El cepillo de dientes como objeto de higiene personal, en un giro psicoanalítico, se nos revela como una suerte de palimpsesto emocional, marcado indeleblemente por la sangre materna. Esta pigmentación sanguínea, desde una perspectiva lacaniana, nos conduce al plano de la oralidad y, como mencionábamos, refuerza el vínculo primordial con la progenitora. La sangre, en su polisemia, se erige como un símbolo no solo de la herida traumática, sino también como metonimia de la familia en su totalidad. De particular interés es la peculiar manipulación del tiempo que acontece en este breve poema, pues en los dos primeros versos (“Mami/ La próxima vez”) nos recrea una dicción de la cotidianidad familiar, una suerte de nota casual para que sea leída por la madre, como si este texto pudiera quedar pegado al vidrio del baño para cuando entre ella.
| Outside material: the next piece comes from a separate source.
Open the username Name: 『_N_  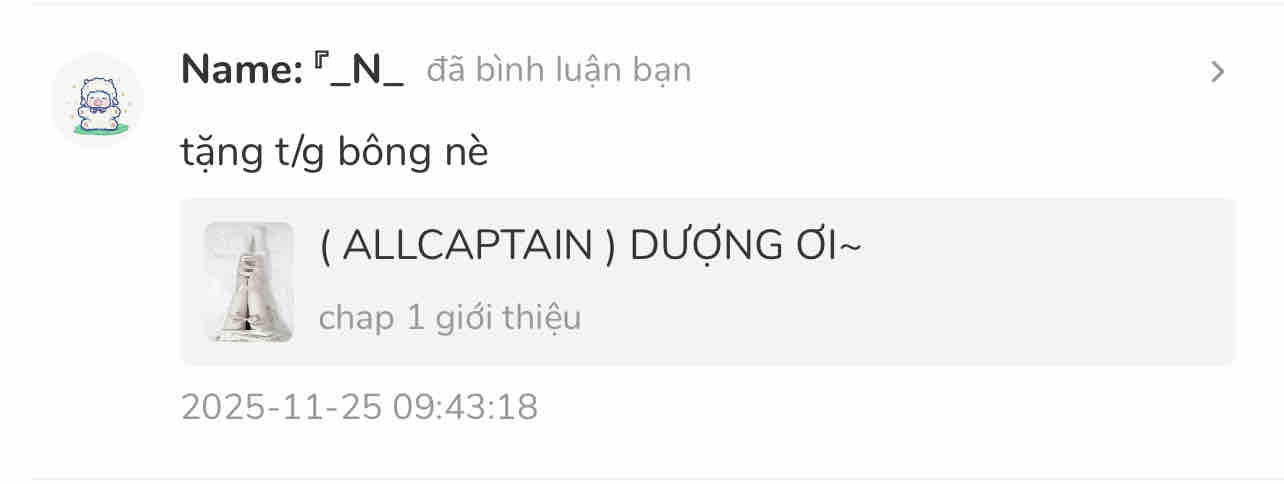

Como colofón, quisiera señalar que la persistente presencia de la figura del ouróboro en la poesía de Gonzalo Millán, está lejos de ser exhaustivamente explorada. Este breve texto no aspira a desvelar los estratos de significado que se esconden detrás de la imagen del dragón, que perpetuamente se muerde la cola y la consecuente “metáfora de libre flotación” (199). Nos hemos asomado a la estructura recursiva en la que los extremos (inicio-final) se funden en un oxímoron, atisbando un espacio donde los límites se desvanecen y se desdoblan en un intercambio de dualidades. Probablemente esta exploración sea un preámbulo para continuar descubriendo los cruces entre la recursividad de la forma y los modos de ver (tecnología de la mirada), de un poeta que, pese o gracias, a la concentración y brevedad lingüística, amplía y multiplica las aproximaciones acerca de su obra.